By default this is the number of available processors.
-read_queue <size in Mbytes>
This specifies the size of the file input queue used by the reader thread.
This defaults to 64 Mbytes.
-write_queue <size in Mbytes>
This specifies the size of the filesystem output queue used by the
writer thread. It also specifies the maximum cache used in file
duplicate detection (the output queue is shared between these tasks).
This defaults to 512 Mbytes.
1.2 PERFORMANCE RESULTS
-----------------------
The following results give an indication of the speed improvements. Two
example filesystems were tested, a liveCD filesystem (about 1.8 Gbytes
uncompressed), and my home directory consisting largely of text files
(about 1.3 Gbytes uncompressed). Tests were run on a single core
and a dual core system.
Dual Core (AMDx2 3800+) system:
Source directories on ext3.
LiveCD, old mksquashfs:
real 11m48.401s
user 9m27.056s
sys 0m15.281s
LiveCD, new par_mksquashfs:
real 4m8.736s
user 7m11.771s
sys 0m27.749s
"Home", old mksquashfs:
real 4m34.360s
user 3m54.007s
sys 0m32.155s
"Home", new par_mksquashfs:
real 1m27.381s
user 2m7.304s
sys 0m17.234s
Single Core PowerBook (PowerPC G4 1.5 GHz Ubuntu Linux)
Source directories on ext3.
LiveCD, old mksquashs:
real 11m38.472s
user 9m6.137s
sys 0m23.799s
LiveCD, par_mksquashfs:
real 10m5.572s
user 8m59.921s
sys 0m16.145s
"Home", old mksquashfs:
real 3m42.298s
user 2m49.478s
sys 0m13.675s
"Home", new par_mksquashfs:
real 3m9.178s
user 2m50.699s
sys 0m9.069s
I'll be interested in any performance results obtained, especially from SMP
machines larger than my dual-core AMD box, as this will give an indication of
the scalability of the code. Obviously, I'm also interested in any problems,
deadlocks, low performance etc.
2. UNSQUASHFS
-------------
Unsquashfs now allows you to specify the filename or directory that is to be
extracted from the Squashfs filesystem, rather than always extracting the
entire filesystem. It also has a new "-force" option, and all options can be
specified in a short form (-i rather than -info).
The Unsquashfs usage info is now:
SYNTAX: ./unsquashfs [options] filesystem [directory or file to extract]
-v[ersion] print version, licence and copyright information
-i[nfo] print files as they are unsquashed
-l[s] list filesystem only
-d[est] <pathname> unsquash to <pathname>, default "squashfs-root"

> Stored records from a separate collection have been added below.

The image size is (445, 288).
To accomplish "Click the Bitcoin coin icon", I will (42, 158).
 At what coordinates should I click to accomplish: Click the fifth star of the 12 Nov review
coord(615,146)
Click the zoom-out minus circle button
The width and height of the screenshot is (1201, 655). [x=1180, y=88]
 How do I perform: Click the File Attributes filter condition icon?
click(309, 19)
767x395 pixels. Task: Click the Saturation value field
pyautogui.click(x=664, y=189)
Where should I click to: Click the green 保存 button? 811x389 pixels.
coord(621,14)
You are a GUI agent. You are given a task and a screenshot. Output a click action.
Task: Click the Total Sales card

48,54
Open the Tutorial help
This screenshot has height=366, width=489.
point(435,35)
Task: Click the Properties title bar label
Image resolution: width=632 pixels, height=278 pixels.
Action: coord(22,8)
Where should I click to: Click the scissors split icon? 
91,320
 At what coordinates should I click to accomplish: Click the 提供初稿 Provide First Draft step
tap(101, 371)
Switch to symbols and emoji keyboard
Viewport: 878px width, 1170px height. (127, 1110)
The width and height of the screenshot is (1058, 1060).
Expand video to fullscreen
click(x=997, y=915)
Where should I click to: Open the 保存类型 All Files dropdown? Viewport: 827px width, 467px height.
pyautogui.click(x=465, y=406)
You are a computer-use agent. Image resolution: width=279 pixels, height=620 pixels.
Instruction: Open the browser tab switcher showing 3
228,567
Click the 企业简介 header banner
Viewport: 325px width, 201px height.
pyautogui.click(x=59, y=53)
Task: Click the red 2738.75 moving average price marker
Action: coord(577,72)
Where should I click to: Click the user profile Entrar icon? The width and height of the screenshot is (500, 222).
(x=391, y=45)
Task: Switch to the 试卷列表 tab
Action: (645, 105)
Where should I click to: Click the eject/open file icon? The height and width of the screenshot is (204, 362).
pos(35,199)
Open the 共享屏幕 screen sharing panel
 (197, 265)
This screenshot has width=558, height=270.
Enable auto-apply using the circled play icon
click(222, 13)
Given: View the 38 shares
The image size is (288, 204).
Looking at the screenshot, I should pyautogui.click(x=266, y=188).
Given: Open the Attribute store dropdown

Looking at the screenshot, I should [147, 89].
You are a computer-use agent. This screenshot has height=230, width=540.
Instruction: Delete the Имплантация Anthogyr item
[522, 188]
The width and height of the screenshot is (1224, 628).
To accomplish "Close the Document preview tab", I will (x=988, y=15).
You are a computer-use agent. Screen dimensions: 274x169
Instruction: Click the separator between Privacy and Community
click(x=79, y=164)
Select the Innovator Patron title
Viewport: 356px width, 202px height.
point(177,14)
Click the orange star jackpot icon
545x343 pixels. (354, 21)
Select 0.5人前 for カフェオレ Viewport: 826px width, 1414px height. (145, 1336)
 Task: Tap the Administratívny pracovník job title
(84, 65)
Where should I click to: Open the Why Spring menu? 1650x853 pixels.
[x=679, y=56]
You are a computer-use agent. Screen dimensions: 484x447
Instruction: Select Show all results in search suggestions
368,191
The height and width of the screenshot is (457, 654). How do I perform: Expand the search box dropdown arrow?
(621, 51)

-f[orce] if file already exists then overwrite
To extract a subset of the filesystem, the filename or directory
tree that is to be extracted can now be specified on the command line. The
file/directory should be specified using the full path to the file/directory
as it appears within the Squashfs filesystem. The file/directory will also be
extracted to that position within the specified destination directory.
The new "-force" option forces Unsquashfs to output to the destination
directory even if files or directories already exist. This allows you
to update an existing directory tree, or to Unsquashfs to a partially
filled directory. Without the "-force" option, Unsquashfs will
refuse to overwrite any existing files, or to create any directories if they
already exist. This is done to protect data in case of mistakes, and
so the "-force" option should be used with caution.